En visite à Alger, la directrice générale du Fonds monétaire international (FMI), Kristalina Georgieva, a plaidé, le 5 février, à l’ouverture d’une conférence de haut niveau sur le thème « Afrique du Nord : relier les continents, créer des opportunités », coorganisée par la Banque d’Algérie et le FMI, pour une accélération de l’intégration économique régionale et le développement des partenariats entre les régions d’Afrique du Nord, d’Afrique subsaharienne et de l’Europe. Un impératif rendu nécessaire par une « profonde transformation mondiale ».
Pour la cheffe du FMI, cette transformation est marquée par l’intensification des tensions géopolitiques et une pleine restructuration des flux commerciaux et financiers, par des reconfigurations des chaînes d’approvisionnement, ainsi que par la transition des systèmes énergétiques et l’essor rapide des technologies, notamment l’intelligence artificielle, qui redéfinissent l’environnement économique international.
Afrique du Nord, région à haut potentiel de commerce et d’intégration
Évoquant la position géographique stratégique de l’Afrique du Nord, qui constitue un pont naturel entre l'Europe et le reste du continent, Kristalina Georgieva a affirmé qu’en période d’« incertitude accrue », la coopération régionale et les échanges sont plus que jamais nécessaires, dans la mesure où la région recèle un potentiel énorme en matière de commerce et d’intégration, d’autant qu’elle dispose déjà d’une longue tradition de liens économiques, de routes commerciales et de flux d'investissement.
Dans une autre perspective, la directrice générale du FMI a évoqué l’importance de la Zone de libre-échange continentale africaine (ZLECAf), qualifiée de « moteur d’intégration » régionale et d’« atout majeur pour le continent, tant pour ses populations que pour ses relations économiques avec l’Europe ».

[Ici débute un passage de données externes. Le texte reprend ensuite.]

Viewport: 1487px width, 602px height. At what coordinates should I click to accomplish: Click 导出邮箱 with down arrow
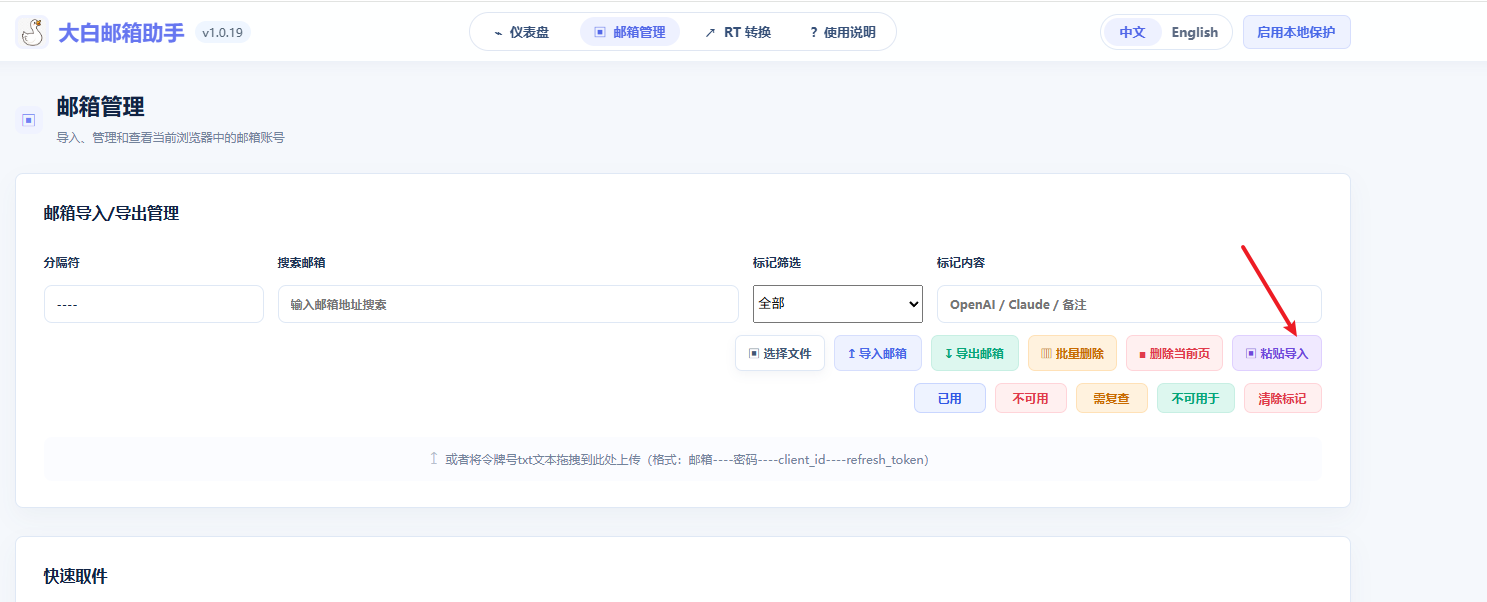click(974, 353)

Dans ce contexte, Kristalina Georgieva a indiqué les nombreuses opportunités d'investissement et de partenariat de l'Afrique du Nord, appelant au développement de pôles de production intégrés, de projets d’infrastructures interrégionales, notamment ferroviaires, ainsi que de plateformes de connectivité numérique, susceptibles de générer « des économies d’échelle et d’améliorer l’efficacité logistique à l’échelle du continent ».
Potentiel énergétique fossile et renouvelable
En matière d’énergie, la directrice générale du FMI a estimé que les ressources pétrolières et gazières, ainsi que le potentiel solaire et éolien de l’Afrique du Nord, peuvent tant alimenter les industries nationales qu’internationales, en plus de soutenir la transition énergétique de l'Europe, tout en contribuant à réduire le déficit d'électricité africain.
Dans ce contexte, elle a appelé l’Algérie, qui a réussi à faire progresser les projets hybrides solaires-gaz au Sahara, à développer les interconnexions électriques avec l'Europe et à investir dans l'hydrogène vert destiné à l'exportation.
Réduire les barrières commerciales intra-africaines
Kristalina Georgieva a aussi recommandé de réduire les barrières commerciales et de renforcer les échanges intra-africains, pointant un commerce toujours limité entre l’Afrique du Nord et l’Afrique subsaharienne, avec 4 % seulement des exportations et à peine 1 % des importations.
Elle a souligné la nécessité de réformes visant à améliorer l’environnement des affaires, la gouvernance et la logistique, notamment par la modernisation des ports, des douanes et le développement des infrastructures transfrontalières.